● TEXT PROVIDED:

— Start —

Pythonic list to bitflag mapping

[Bengt Richter]

On Fri, 19 Nov 2004 21:05:04 -0600, Terry Hancock <hancock at anansispaceworks.com> wrote:

>On Friday 19 November 2004 06:47 pm, Ramon Felciano wrote:
>> a = [3,4,6]
>> b = [0,0,0,1,1,0,1,0,0,0] # a 1 for each position in the a list
>[...] 
>> I can do this with loops etc, but was curious if there isn't a python
>> one-liner or list comprehension way of doing it. What I'd like to
>> write is something like the following:
>> 
>> [1 if x in a else 0 for x in range(10)]
>
>[x in a for x in range(10)]
>
>Though this will return boolean True/False values in Python 2.3+ and
>an int in earlier versions.  However conditional operations will work
>on either, so your code may tolerate this.
>
>If you must have 0 and 1 though, you can use:
>
>[(x in a and 1 or 0) for x in range(10)]
>
Or, since

 >>> issubclass(bool, int)
 True

then

 >>> a = [3 ,4 ,6]
 >>> [x in a for x in xrange(10)]
 [False, False, False, True, True, False, True, False, False, False]

Is easily converted:
 >>> [int(x in a) for x in xrange(10)]
 [0, 0, 0, 1, 1, 0, 1, 0, 0, 0]

Or can be used directly as an integer index to get a character

 >>> ['01'[x in a] for x in xrange(10)]
 ['0', '0', '0', '1', '1', '0', '1', '0', '0', '0']

for whatever...
 >>> ''.join(['01'[x in a] for x in xrange(10)])
 '0001101000'

etc.

Regards,
Bengt Richter

— End —

● DATA SEGMENT:
— Start —

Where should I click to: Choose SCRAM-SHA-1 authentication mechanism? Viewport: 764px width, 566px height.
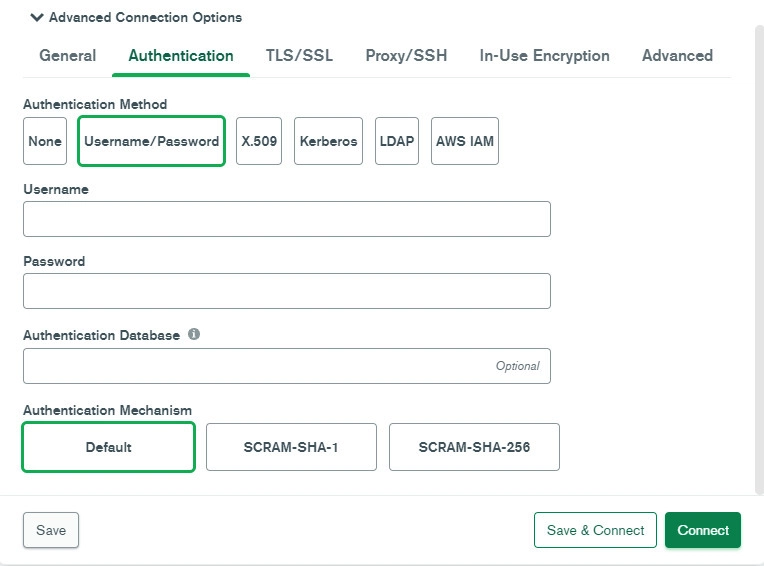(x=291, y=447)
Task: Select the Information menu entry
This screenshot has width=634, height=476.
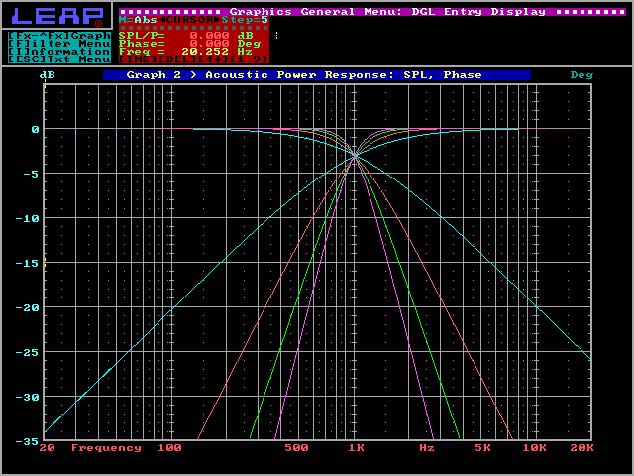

— End —

● TASKS TO PERFORM:
**1)** Translate this sentence from the list-to-bitflag thread into Spanish: "However conditional operations will work on either, so your code may tolerate this."
**2)** From the list-to-bitflag thread, write out the stretch from "Or can be used" through "for whatever...", character for character.

● RESPONSES TO THE TASKS:
**1)** Sin embargo, las operaciones condicionales funcionarán con cualquiera de los dos, así que tu código puede tolerar esto.

**2)**
Or can be used directly as an integer index to get a character

 >>> ['01'[x in a] for x in xrange(10)]
 ['0', '0', '0', '1', '1', '0', '1', '0', '0', '0']

for whatever...